Rebecca: That’s making my skin crawl.
Kecia: It was devastating. I was devastated. I was humiliated. I was embarrassed. I was angry. But I had to work through it and move on. That kind of crap is still real. That was a year and a half ago.
Rebecca: I cannot believe that. I mean I’m literally sitting over here trying to think of the only way I can imagine a weight clause making sense.
Kecia: They said it was for safety. Because it had nothing to do with the role. I wasn’t playing “sexy mama,” I wasn’t having to take my clothes off.
Well, I was going to say the only way that I can think of it making sense is if you’re doing like The Diary of Anne Frank.
Rebecca: That’s what I was thinking, too. Or where you’re playing an anorexic character. But even that, that’s dangerous as hell.

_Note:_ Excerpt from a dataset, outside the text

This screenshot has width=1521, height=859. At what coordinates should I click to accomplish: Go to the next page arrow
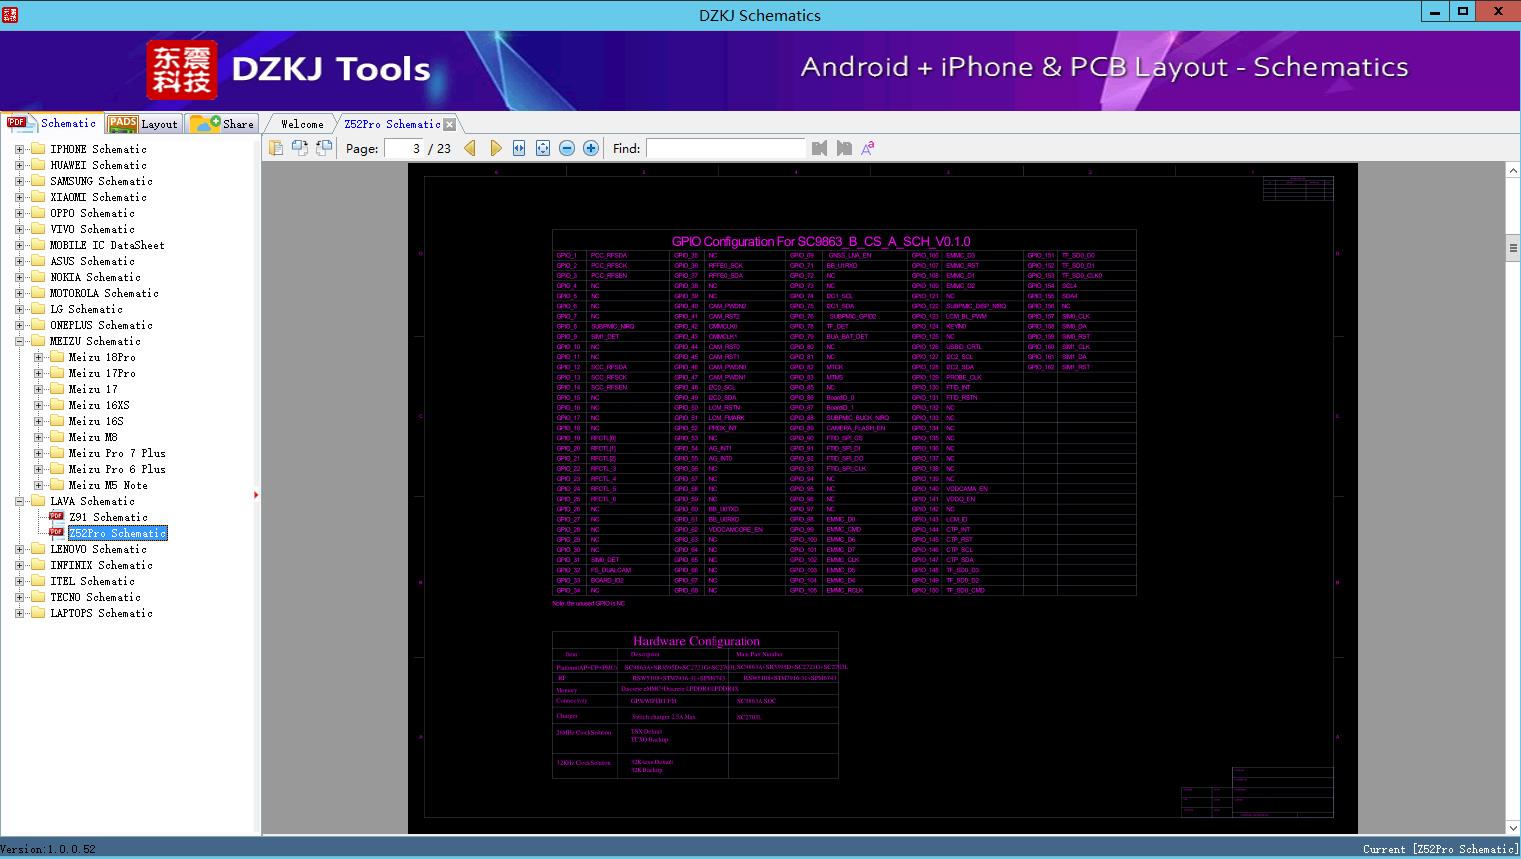tap(495, 148)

Kecia: We have to speak up. That’s the point. We have to speak up, we have to say, “No, thank you.” We have to question. We have to encourage each other.
What’s something you each think can be done to make things better for women in the industry?
Kecia: I don’t know if I expect the industry to do anything. I expect women to do it for themselves. I think women need to take responsibility for their own rights, and like Rebecca said, recognizing I’m not a robot. I’m an artist. I have an opinion. It’s valid. We can debate. We can disagree. But I’m going to have it. I think, too often women push that down, and it doesn’t help us in the industry when we do that.
Rebecca: Demanding equal pay and all of that. I also think it’s been exciting the last couple of years to be a part of The Lilly Awards, which honor women in theatre. They’ve been having a lot of conversations about gender parity and just being very honest about, this theatre hired this many women directors or this many women playwrights. I think that’s really important, just having the conversation and speaking up about it. Like, “Okay, I’m going to need you to hire more women. I’m going to need you to hire more women playwrights and more women producers and more women directors.” We have to keep calling it out.
Kecia: Yeah, because the industry’s not going to do it.
Rebecca: No. No, no.
Kecia: Much as we say we’re open-minded as an industry and embrace everybody, it’s still like pulling teeth to get things to change in a way that’s positive anymore.
Rebecca: I think another thing we can do is keep creating more work. Writing and getting together with other women and collaborating and having conversations about what we can do to change things. Even if you have no desire to do any other kind of art than be an actor, that’s still enough, but just keep doing your best and having the conversations and demanding the right amount of money for what you do. That’s the way to do it.